Using TVM to create Bfloat16 datatype. Kernel dead

Hello. I’m trying to create a Bfloat16 datatype using TVM. I took as a reference the example exposed here. Instead of using myfloat32, I use bfloat16 in order to recreate this format. Te problem comes when I try this step, apparently the kernel dies when I execute compiled = ex.evaluate(program):

tvm.target.datatype.register_op(
    tvm.target.datatype.create_lower_func({16:"Custom16Add"}),
    "Add",
    "llvm",
    "bfloat",
)

tvm.target.datatype.register_op(
    tvm.target.datatype.create_lower_func({(16,32):"Custom16ToFloat"}),
    "Cast",
    "llvm",
    "bfloat",
    "float",
)
# Now, we can run our program without errors.
with tvm.transform.PassContext(config={"tir.disable_vectorize": True}):
    compiled = ex.evaluate(program)
    z_output_bfloat16 = compiled(x_input, y_input)   

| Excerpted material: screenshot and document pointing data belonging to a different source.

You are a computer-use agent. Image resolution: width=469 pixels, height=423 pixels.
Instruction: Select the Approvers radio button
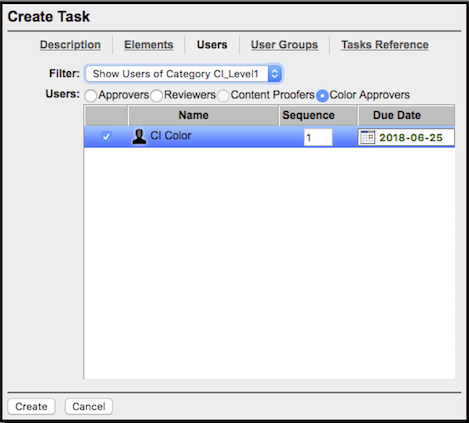click(90, 96)

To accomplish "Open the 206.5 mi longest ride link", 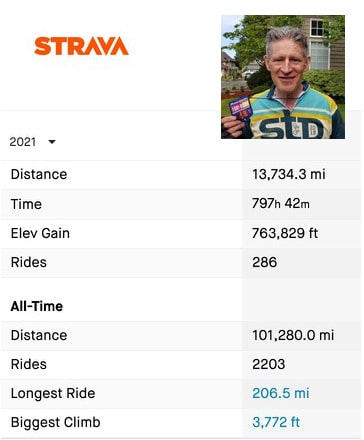I will pos(281,393).

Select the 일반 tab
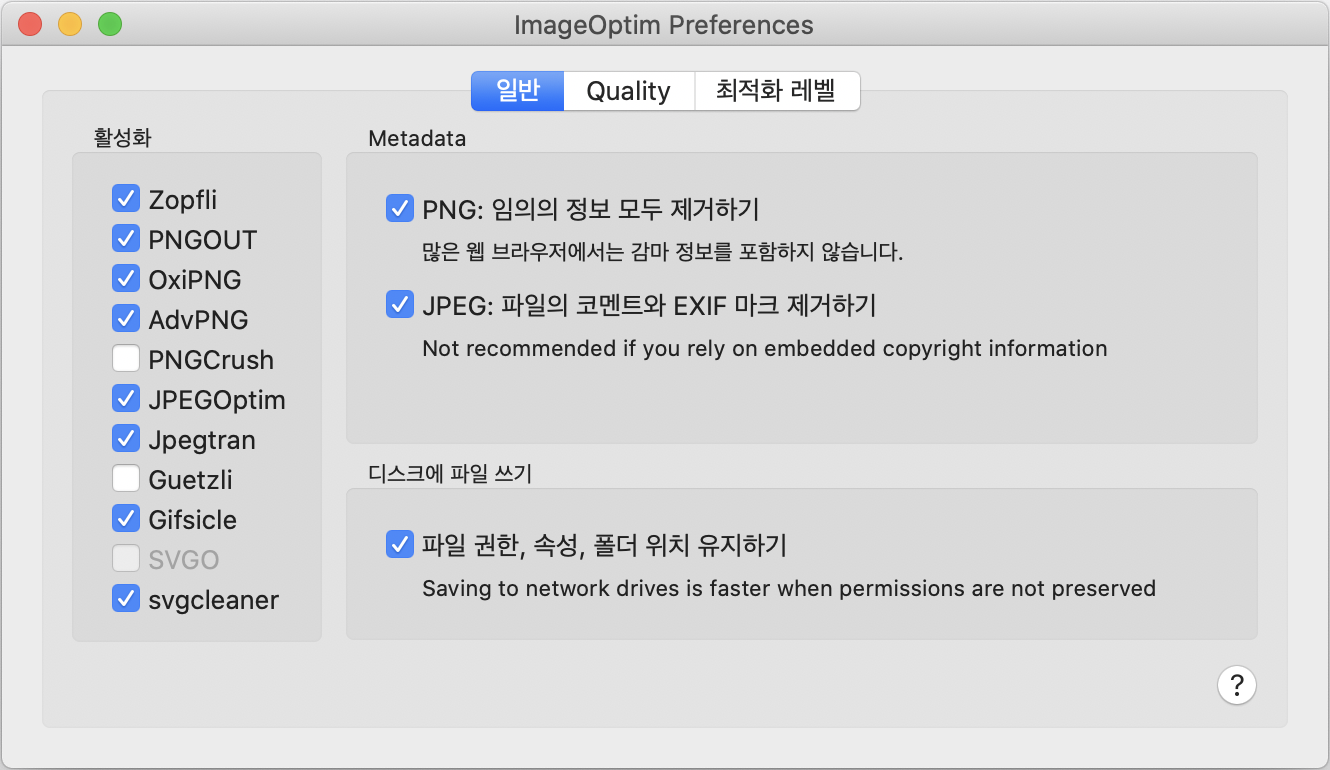pos(517,91)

print("z: {}".format(z_output_bfloat16))

print("x:\t\t{}".format(x_input))
print("y:\t\t{}".format(y_input))
print("z (float32):\t{}".format(z_output))
print("z (bfloat16):\t{}".format(z_output_bfloat16))

However, I tried the same steps but using Custom32 instead of Custom16 in the registration_op declarations and it appears that it works. I’ve also tried changing the Custom32 string to others and when I do this, the kernel always dies.

What is the possible solution to this? Is there any other way to cast float into bfloat16 and vice versa? Is there any way of manipulate the bits of the datatype?

Thank you